In times like this, the most immediate thing I do is to do something nice for someone else. Connect with other people. Get a physical, visceral feel – a real human sense – of “we are not separate”. I can’t do that alone, in my head. For me, this has to be more than just chanting or meditating on “I am not separate from source”! I need to DO something – put energy behind this vector!
I have enjoyed my mental safety nets even as I yearn for adventure.
At times in my life, I come to a point where I start sliding down. I go with gravity and find myself hanging off the edge of a leaf with no anchor!
I fear that I fall and join the boundless water of life.
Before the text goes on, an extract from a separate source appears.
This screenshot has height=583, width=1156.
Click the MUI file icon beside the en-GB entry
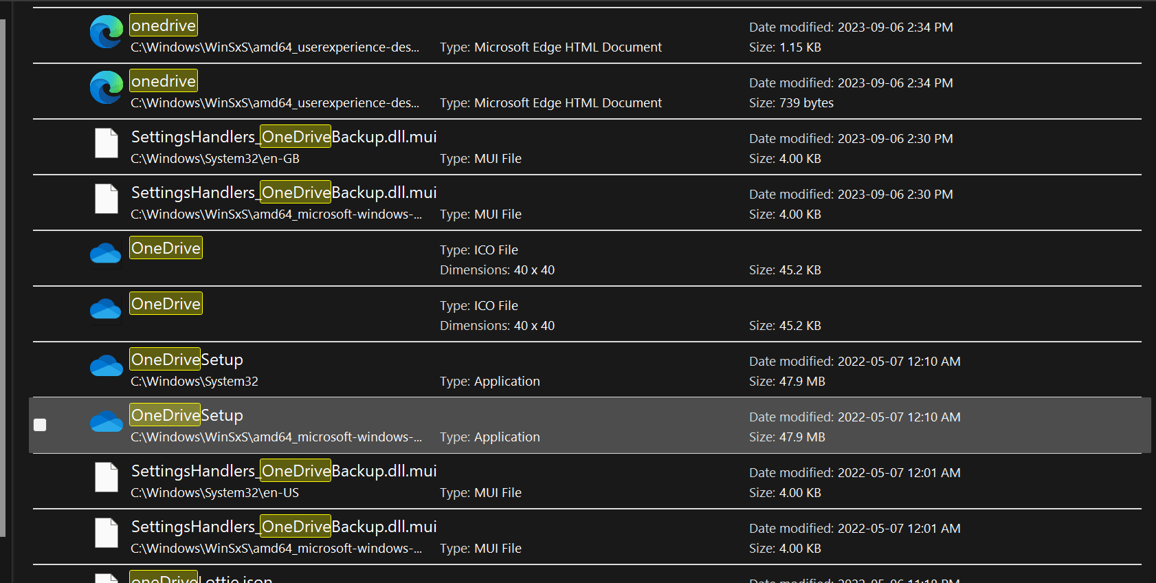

It is times like this when I come face to face with fear of unknown: when I beg to be brave and keep my eyes open as I fall, experience fears through every fiber, not knowing if this fear is shadow fear or real fear until I reach the bottom.
This can be so hard even when all I do is let gravity take me downward!
The worst prison is the one I have built for myself. I know I hold the key to my own freedom. I am accountable. I get to choose. So what am I waiting for?
Maybe right now, I can learn more from not being different. Enjoy the ordinariness of life. Maybe right now, this is my extraordinary feat.
Once I find myself in the river of life – an adventure where I don’t set the itinerary but already am in it – I can enjoy the waves carrying me forth.
I can focus on the experience that comes, look at what I am asked to respond to, instead of trying to control what I never had control over.
Being Receptive is different from Being Unconscious.
Going with the flow doesn’t mean I’ve become lazy. It means I stop battling what is not even at war with me.
The more relaxed I am, the more I can see opportunities, the more open I am to new ideas, the easier it is to create abundance.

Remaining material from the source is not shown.